▶ _PROMPT_:
Can you repeat the records from the line containing "Given: Click the" through the line containing "Looking at the", leaving out the pictures?

▶ _RECORDS SUPPLIED_:

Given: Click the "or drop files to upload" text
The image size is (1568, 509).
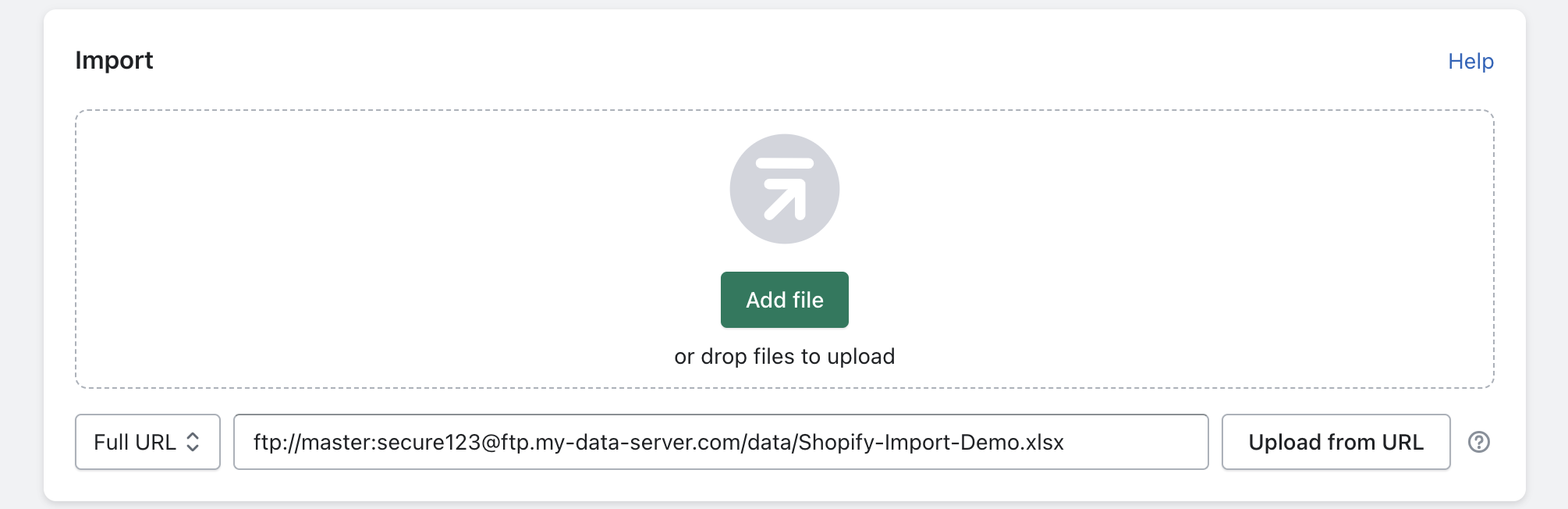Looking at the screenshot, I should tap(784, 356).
...
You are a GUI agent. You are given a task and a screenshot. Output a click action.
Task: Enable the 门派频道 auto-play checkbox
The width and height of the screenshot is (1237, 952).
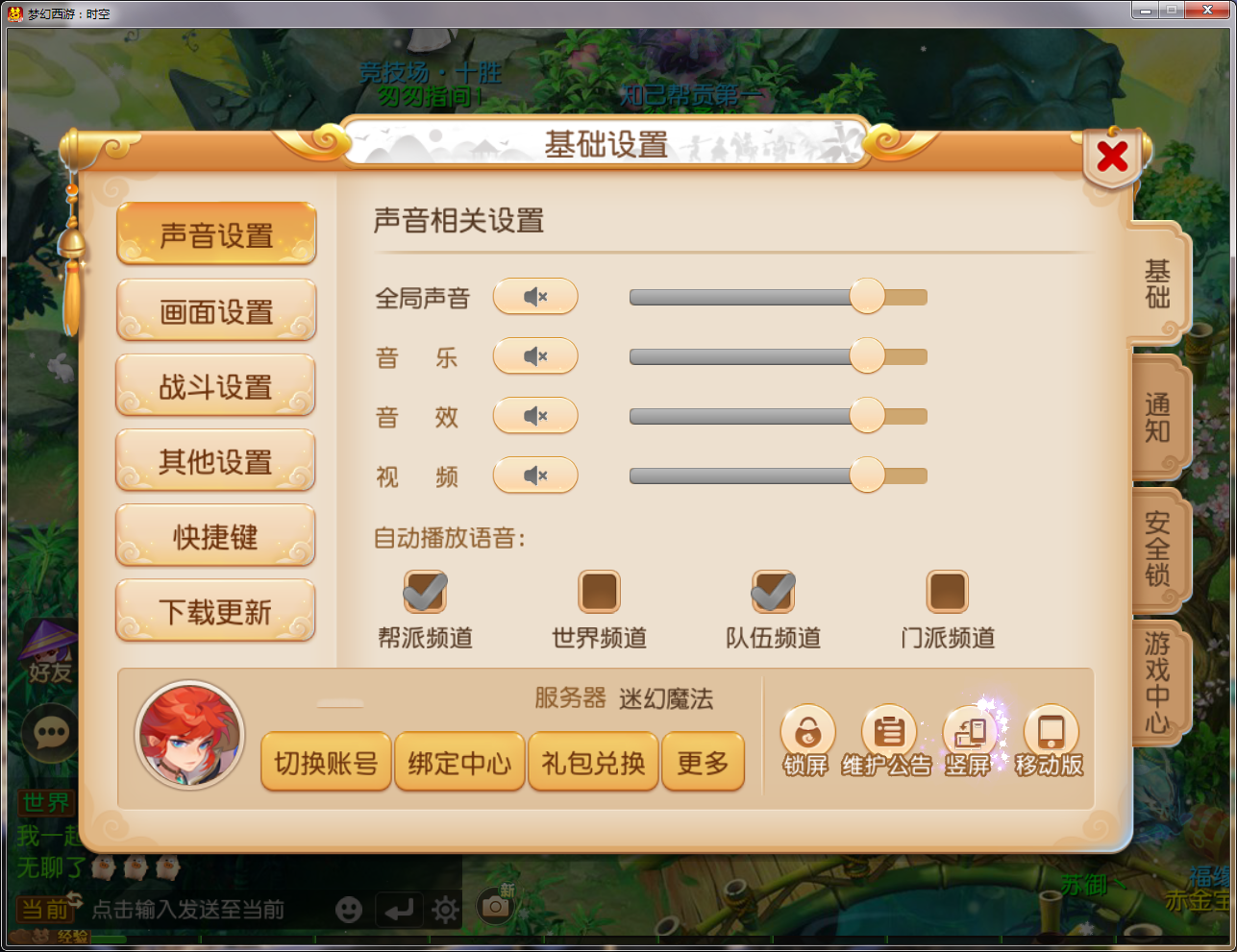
--
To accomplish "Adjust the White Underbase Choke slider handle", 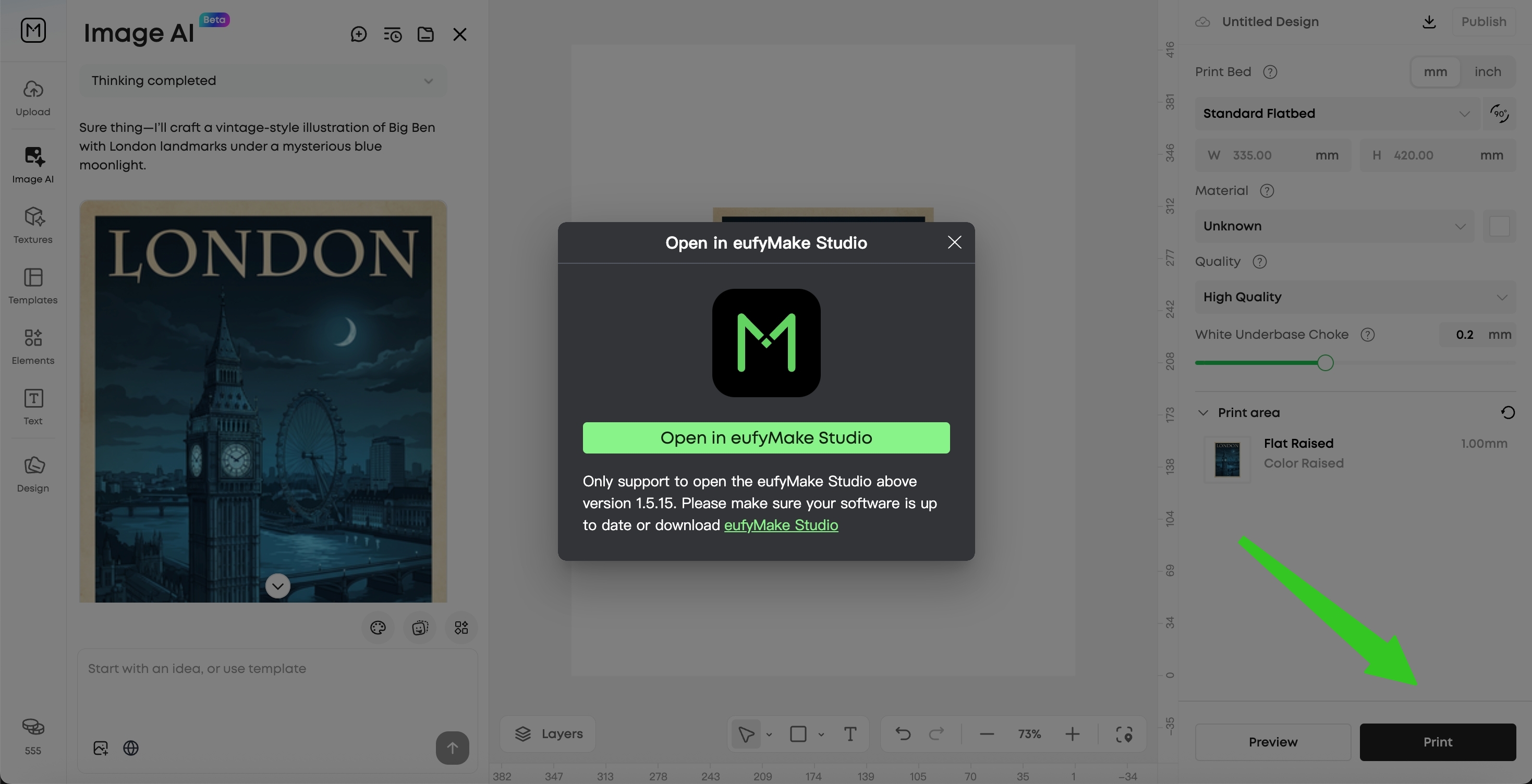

▶ _RESPONSE BELOW_:
Given: Click the "or drop files to upload" text
The image size is (1568, 509).
Looking at the screenshot, I should tap(784, 356).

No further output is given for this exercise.